On Meta-Research and the STAP Fiasco

Posted by Pete Shanks July 7, 2014
Biopolitical Times
On July 2nd, Nature announced the retraction of the two high-profile papers (1, 2) published in January that described what came to be known as STAP cells, as well as a related commentary. The Editorial announcing the retractions describes the underlying process:
Between them, the two papers seemed to demonstrate that a physical perturbation could do what had previously been achieved only by genetic manipulation: transform adult cells into pluripotent stem cells able to differentiate into almost any other cell type. The acronym STAP (stimulus-triggered acquisition of pluri­potency) became instantly famous.

The errors, some of them identified during the institutional misconduct investigation (pdfs, 1 & 2), others by the authors of the papers (the retractions are combined), include several misrepresentations of Figures, sloppy handling of data that may have been deliberate, reuse of material from an earlier thesis that used a different process, switched samples and plagiarism (which might have been due to a simple omission of citation). In the court of public opinion, however, the crucial fact is that no one has been able to duplicate the results.

The official retractions are linked from the papers (it is Nature's policy to annotate rather than delete retracted material). Three articles by David Cyranoski (1, 2, 3) in Nature's News section, which is editorially independent, provide more details, and Paul Knoepfler has compiled a linked timeline covering the five-month controversy. (See also Science, The New York Times, Time, etc.) Knoepfler also obtained answers to half a dozen questions he posed to the journal, which provide some more detail about the process that, clearly, failed.

The two principal scientists, however, are maintaining that their work is fundamentally sound. From the retractions (signed by the eight and eleven co-authors):

We apologize for the mistakes included in the Article and Letter. These multiple errors impair the credibility of the study as a whole and we are unable to say without doubt whether the STAP-SC phenomenon is real. Ongoing studies are investigating this phenomenon afresh, but given the extensive nature of the errors currently found, we consider it appropriate to retract both papers.
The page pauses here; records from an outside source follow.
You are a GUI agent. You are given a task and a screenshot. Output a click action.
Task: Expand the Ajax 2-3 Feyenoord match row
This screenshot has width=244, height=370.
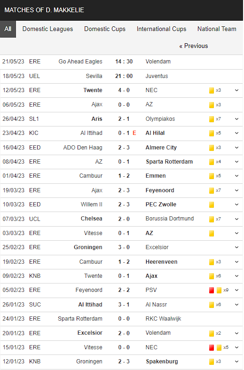click(236, 190)
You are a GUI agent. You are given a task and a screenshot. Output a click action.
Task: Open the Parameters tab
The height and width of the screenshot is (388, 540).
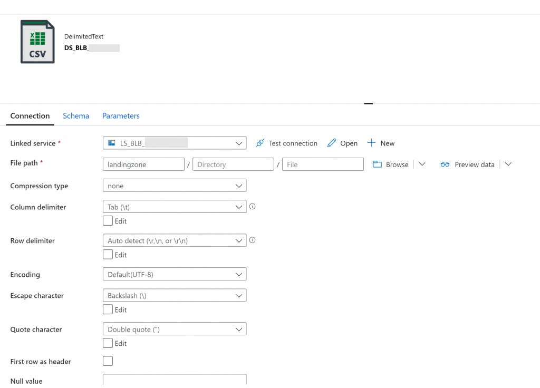pos(121,116)
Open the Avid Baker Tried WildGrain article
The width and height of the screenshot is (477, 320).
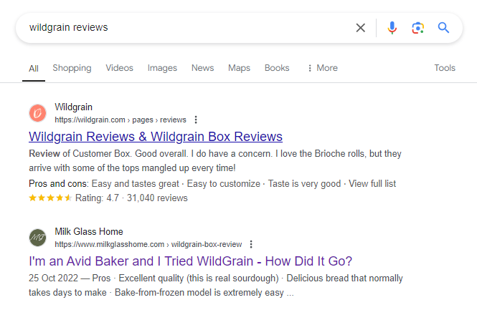click(x=190, y=261)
Charles Vacanti, who first had the idea, issued a statement saying "that he still believed the concept would be proven right." Haruko Obokata, who developed it, "will attempt to recreate the widely-trumpeted findings" under video surveillance over the next five months.

Other scientists don't give them much of a chance, according to the Boston Globe. Rudolf Jaenisch considers the question "finally settled" and criticizes Harvard for its "deafening" official silence. Yoshiki Sasai, one of the co-authors of both papers, says that "it has become increasingly difficult to call the STAP phenomenon even a promising hypothesis." Harvard's Leonard Zon is even blunter:

"I don't think there's any shred of hope for these cells."
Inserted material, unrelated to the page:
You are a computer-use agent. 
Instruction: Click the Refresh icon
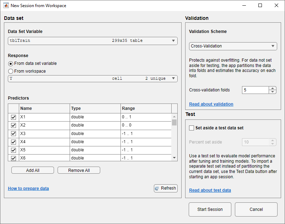[x=157, y=188]
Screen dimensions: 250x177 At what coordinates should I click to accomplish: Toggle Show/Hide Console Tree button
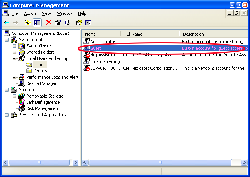click(37, 23)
This is a rapid about-face for Nature, which is the butt of deserved criticism for missing some of the issues that post-publication review revealed. Most such retractions used to take much longer; the Science retraction of Hwang Woo-suk's two human-stem-cell papers took almost two years from the publication of the first, though the second was only eight months old. Social media made a difference, as Knoepfler has noted, and we can expect similar speedy scrutiny in future.
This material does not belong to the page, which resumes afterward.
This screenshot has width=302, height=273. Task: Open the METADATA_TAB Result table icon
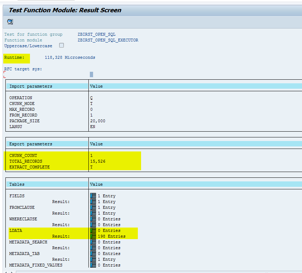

For it's almost certain that something like this will happen again. Nature and Science and presumably other journals, are tightening their review processes, but it remains true that, as a Washington Post survey of mishaps and worse said:

Science is open to error, misinterpretation and even fraud

Indeed, almost a decade ago John Ioannidis published what became the most-accessed article in the history of Public Library of Science, with over a million hits:

Why Most Published Research Findings Are False

Now, he hopes to do something about that. In April, Ioannidis and Steven Goodman launched a new center at Stanford:

Scholars at the Meta-Research Innovation Center, or METRICS, will focus on conducting research about research.

The effort is timely, and Ioannidis seems to be both smart and appropriately cynical, according to The Economist:

Dr Ioannidis plans to run tests on the methods of meta-research itself, to make sure he and his colleagues do not fall foul of the very criticisms they make of others. "I don't want", he says, "to take for granted any type of meta-research is ideal and efficient and nice. I don't want to promise that we can change the world, although this is probably what everybody has to promise to get funded nowadays."